Queda na demanda, recessão, mudanças na estratégia comercial. Estes são alguns assuntos recorrentes atualmente no setor industrial. Isso porque, as empresas foram impactadas diretamente pela baixa no consumo e aumento dos insumos básicos. Algumas delas lançam mão de medidas jurídicas para diminuir custos. Independente do motivo, as pausas na produção impactam, de alguma maneira, em prejuízos econômicos às companhias. Para minimizar os efeitos decorrentes de interrupções, as empresas podem recorrer a possibilidades jurídicas viáveis.
O advogado do Departamento Trabalhista da Andersen Ballão Advocacia, Vicente Ferrari Comazzi, explica os principais pontos de cada modalidade e alerta para a importância do aconselhamento jurídico no apoio às decisões do departamento de Recursos Humanos. Segundo o advogado, as férias coletivas, por exemplo, podem ser concedidas a todos os empregados da empresa ou a empregados de determinados setores e independe de negociação coletiva. Para que sejam concedidas regularmente, a empresa deverá comunicar ao Ministério do Trabalho e Emprego, com antecedência mínima de 15 dias, as datas de início e término das férias, bem como quais os setores abrangidos.

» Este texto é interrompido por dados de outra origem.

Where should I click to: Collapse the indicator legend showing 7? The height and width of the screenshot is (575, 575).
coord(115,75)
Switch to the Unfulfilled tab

O banco de horas viabiliza a compensação do excesso de horas trabalhadas. Para ser válido, é imprescindível que o sistema seja alvo de negociação coletiva junto ao sindicato dos empregados. “Vale ressaltar que Banco de Horas não é cumulativo com outro sistema de compensação de jornada”, esclarece Comazzi.

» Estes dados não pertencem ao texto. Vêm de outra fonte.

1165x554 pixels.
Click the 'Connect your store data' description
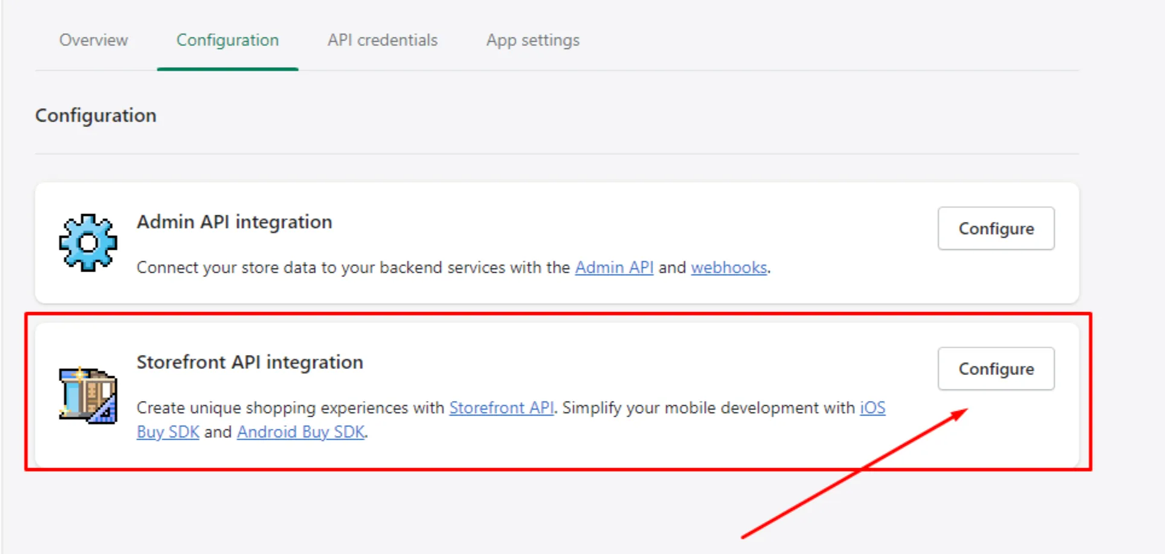(353, 267)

A licença remunerada não possui forma específica prevista em lei, o que a torna bastante simples de ser implementada. “Considerando que durante a licença remunerada não há prestação de serviços, a empresa terá redução de custos com transporte, alimentação, energia elétrica, limpeza e conservação, dentre outros”, completa o advogado.

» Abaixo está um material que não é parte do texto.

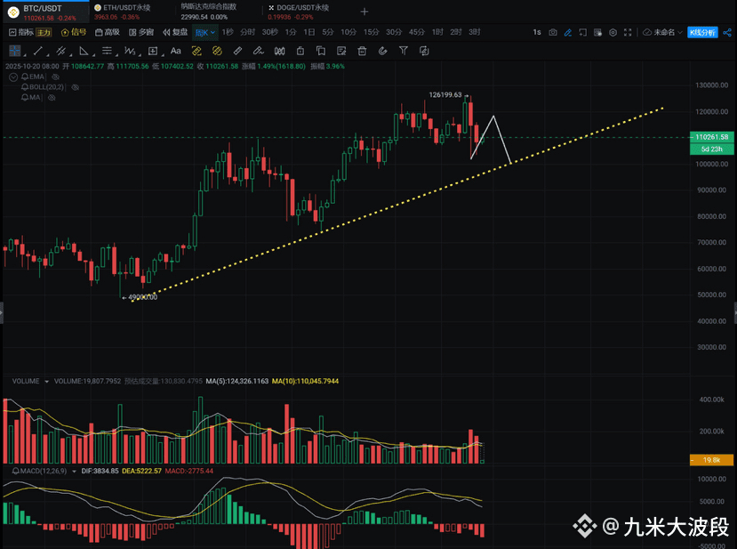Open the ruler measuring tool
Viewport: 737px width, 549px height.
click(x=238, y=51)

Outro tipo de licença apontado pelo advogado trabalhista é a não remunerada que também não possui forma específica prevista em lei e demanda ciência e concordância dos empregados abrangidos por se tratar de alteração do contrato de trabalho. Não contempla o pagamento de salários, FGTS ou benefícios durante o período de validade.
A redução de salários e jornada é outro ponto que merece ser destacado. Tem fundamento legal no art. 503 da CLT (hipótese de força maior) e na Lei 4.923/65 (hipótese conjuntura econômica). “Quando motivada pela conjuntura econômica esta licença deve respeitar as seguintes regras: negociação coletiva com o sindicato profissional e formalização por Acordo Coletivo de Trabalho; redução proporcional da jornada e do salário, respeitada a garantia do pagamento do salário mínimo, redução máxima de 25%, obrigação de readmissão dos demitidos antes de efetivar novas admissões (exceção aos cargos técnicos), entre outros requisitos”, aponta Vicente Comazzi.